The book celebration held on October 10, 2025, at my artist studio in the Bronx, began with performance poetry from Burn Me Back and original works from invited guest readers Ricardo Maldonado and Sheila Maldonado, warmly referred to as “Los primos Maldonados.” This was followed by an art installation that extended throughout the studio space, intended to immerse guests in my family lore through vintage photographs secured behind yellowed plastic album covers. Documents like expired passports, immigration papers, and money orders that resurfaced from boxes once forgotten in the back of my closets, and handwritten letters from family in the Caribbean, saving money for relatives or inquiring about newborns, complemented excerpts of Burn Me Back. Poems framed the kitchen area, fragrant with herbs and spices, a greca filled with coffee beans, canned vegetables, and plastic fruit, resembling the typical gathering spot for the women in my family. Poems surrounded the main wall, where a spotlight glowed over a straw hat that crowned my father's Yankee cap, perched atop his favorite shirt. A poster of Walter Mercado stared at the wooden replica of The Last Supper clock, and my aunt and cousin cried at seeing their photos set between verses.
An additional studio held the last section of the poetic installation. The room was divided by a physical Kalûnga Line that ran diagonally across the floor. On the left side, rested poems and a wall-length altar dedicated to my father and other ancestors. Three large ropes suspended from the ceiling held different-colored fabrics overhead, folded to resemble boats crossing the Kalûnga Line representing the (im)migration of my deceased family members, extended outward toward the right side of the room, where the living were having a party. Balloons, a large wicker chair, and table set were decorated with beer cans, shots of rum, scratched albums, and unspooled cassette tapes. A twin-size bed piled high with coats reminded people where the children in the family slept while the adults partied until sunrise. The night ended with a live bomba performance by Bomba Yo, inviting guests to partake in a communal dance despojo to shed our individual and collective grief.
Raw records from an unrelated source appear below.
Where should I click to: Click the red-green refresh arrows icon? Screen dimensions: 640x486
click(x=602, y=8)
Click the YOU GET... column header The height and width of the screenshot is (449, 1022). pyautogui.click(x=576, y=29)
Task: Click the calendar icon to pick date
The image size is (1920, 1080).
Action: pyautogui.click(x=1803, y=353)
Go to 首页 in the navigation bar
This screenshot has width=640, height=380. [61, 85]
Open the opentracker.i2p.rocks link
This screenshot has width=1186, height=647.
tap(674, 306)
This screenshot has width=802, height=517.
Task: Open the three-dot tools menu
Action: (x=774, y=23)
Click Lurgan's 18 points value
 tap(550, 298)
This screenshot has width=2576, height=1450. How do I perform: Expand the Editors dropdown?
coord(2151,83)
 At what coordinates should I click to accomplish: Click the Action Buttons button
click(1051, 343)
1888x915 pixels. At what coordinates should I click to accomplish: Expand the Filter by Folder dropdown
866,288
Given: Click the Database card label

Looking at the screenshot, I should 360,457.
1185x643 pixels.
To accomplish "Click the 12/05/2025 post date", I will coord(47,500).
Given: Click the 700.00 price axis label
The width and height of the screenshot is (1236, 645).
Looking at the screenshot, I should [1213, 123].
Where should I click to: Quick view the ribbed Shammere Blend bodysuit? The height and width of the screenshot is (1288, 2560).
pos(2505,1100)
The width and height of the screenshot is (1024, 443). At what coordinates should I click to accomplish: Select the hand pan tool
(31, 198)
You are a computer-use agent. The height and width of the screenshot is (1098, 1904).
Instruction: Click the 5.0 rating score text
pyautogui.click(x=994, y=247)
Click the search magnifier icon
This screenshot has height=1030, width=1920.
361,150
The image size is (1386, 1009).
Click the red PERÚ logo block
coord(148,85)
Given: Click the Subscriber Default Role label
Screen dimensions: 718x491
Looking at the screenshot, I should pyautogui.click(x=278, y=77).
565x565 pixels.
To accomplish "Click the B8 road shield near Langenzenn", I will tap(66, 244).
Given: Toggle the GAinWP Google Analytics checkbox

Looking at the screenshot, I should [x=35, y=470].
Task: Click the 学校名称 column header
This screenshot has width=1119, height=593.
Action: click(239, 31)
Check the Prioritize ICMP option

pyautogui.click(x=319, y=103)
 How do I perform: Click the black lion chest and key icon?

The poetic installation for Burn Me Back was more than just decor. It intended to encourage viewers to tell stories and write poems about their own families, emphasizing that life and death are inseparable. Attendees understood that grief and joy can coexist. Many people were moved to tears, others to laughter, when the experiences mirrored their own. People were moved physically through memory and felt its burn.